(Exercise details) What you return should be the entries, unchanged, without their pictures.

(Study material)

----

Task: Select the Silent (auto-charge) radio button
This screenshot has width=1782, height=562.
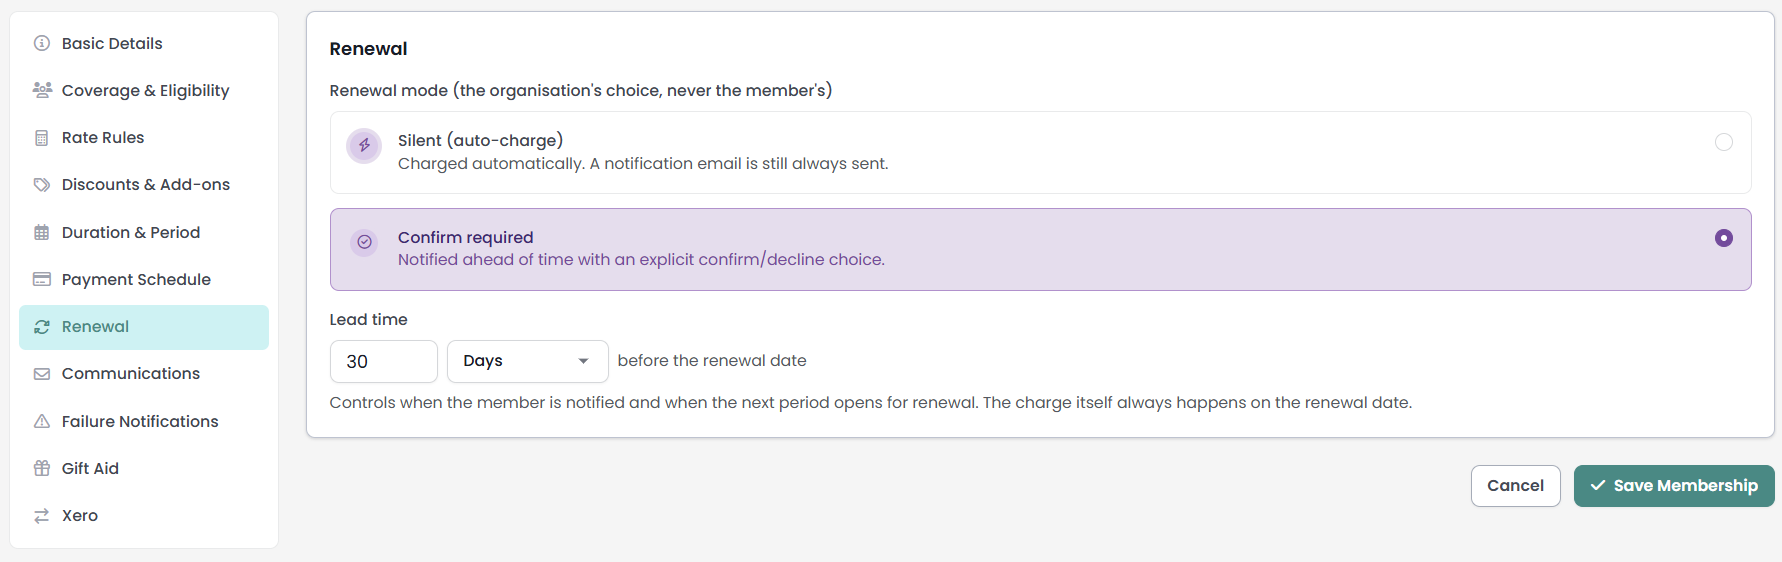Action: pos(1724,142)
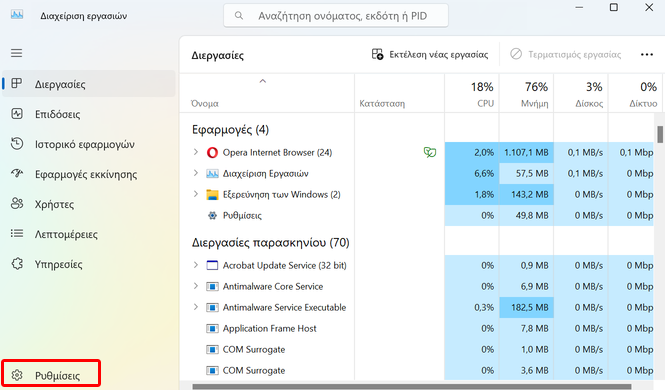Expand Opera Internet Browser process group
Viewport: 665px width, 390px height.
196,152
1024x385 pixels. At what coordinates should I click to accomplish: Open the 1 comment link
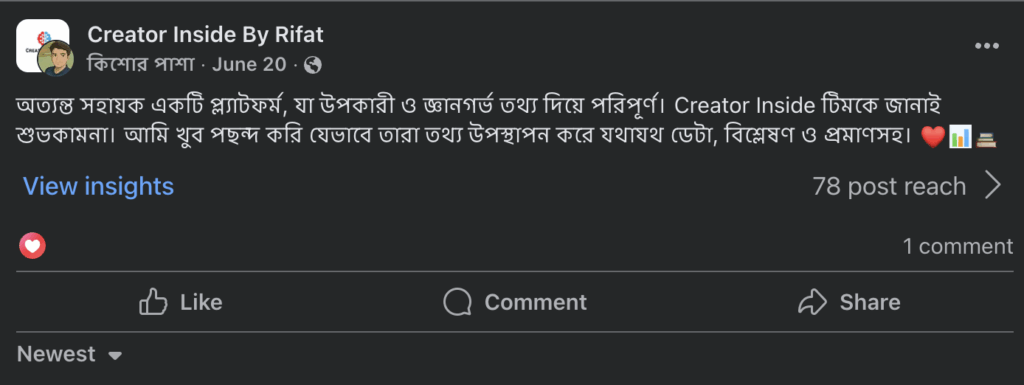pos(957,246)
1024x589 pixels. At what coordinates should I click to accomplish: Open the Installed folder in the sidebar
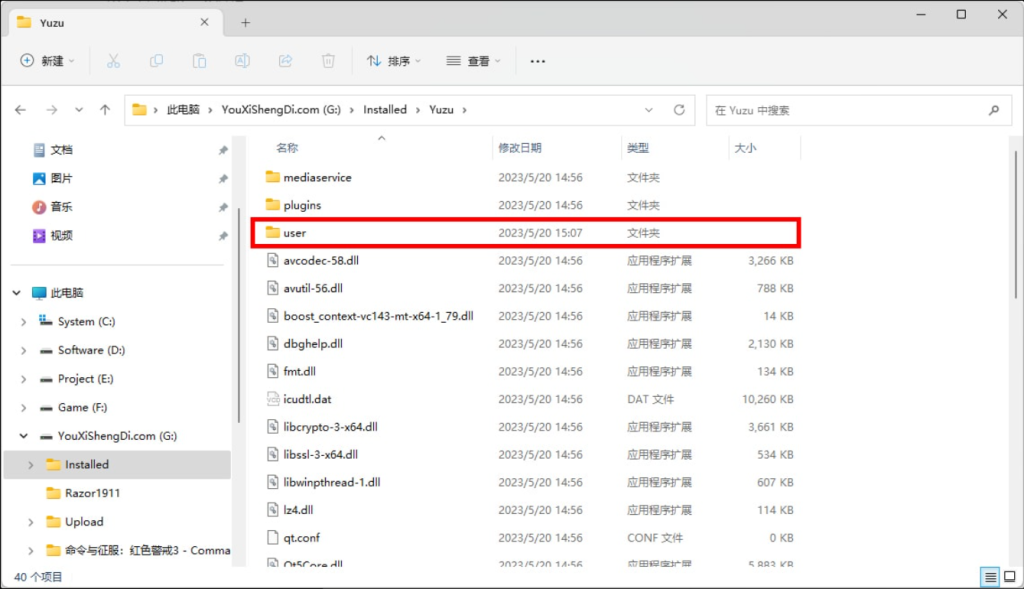(87, 464)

----

(Written response)
Task: Select the Silent (auto-charge) radio button
This screenshot has width=1782, height=562.
Action: pos(1724,142)
Expand Opera Internet Browser process group
Viewport: 665px width, 390px height.
196,152
1024x385 pixels. At what coordinates should I click to accomplish: Open the 1 comment link
pos(957,246)
1024x589 pixels. At what coordinates should I click to accomplish: Open the Installed folder in the sidebar
(87, 464)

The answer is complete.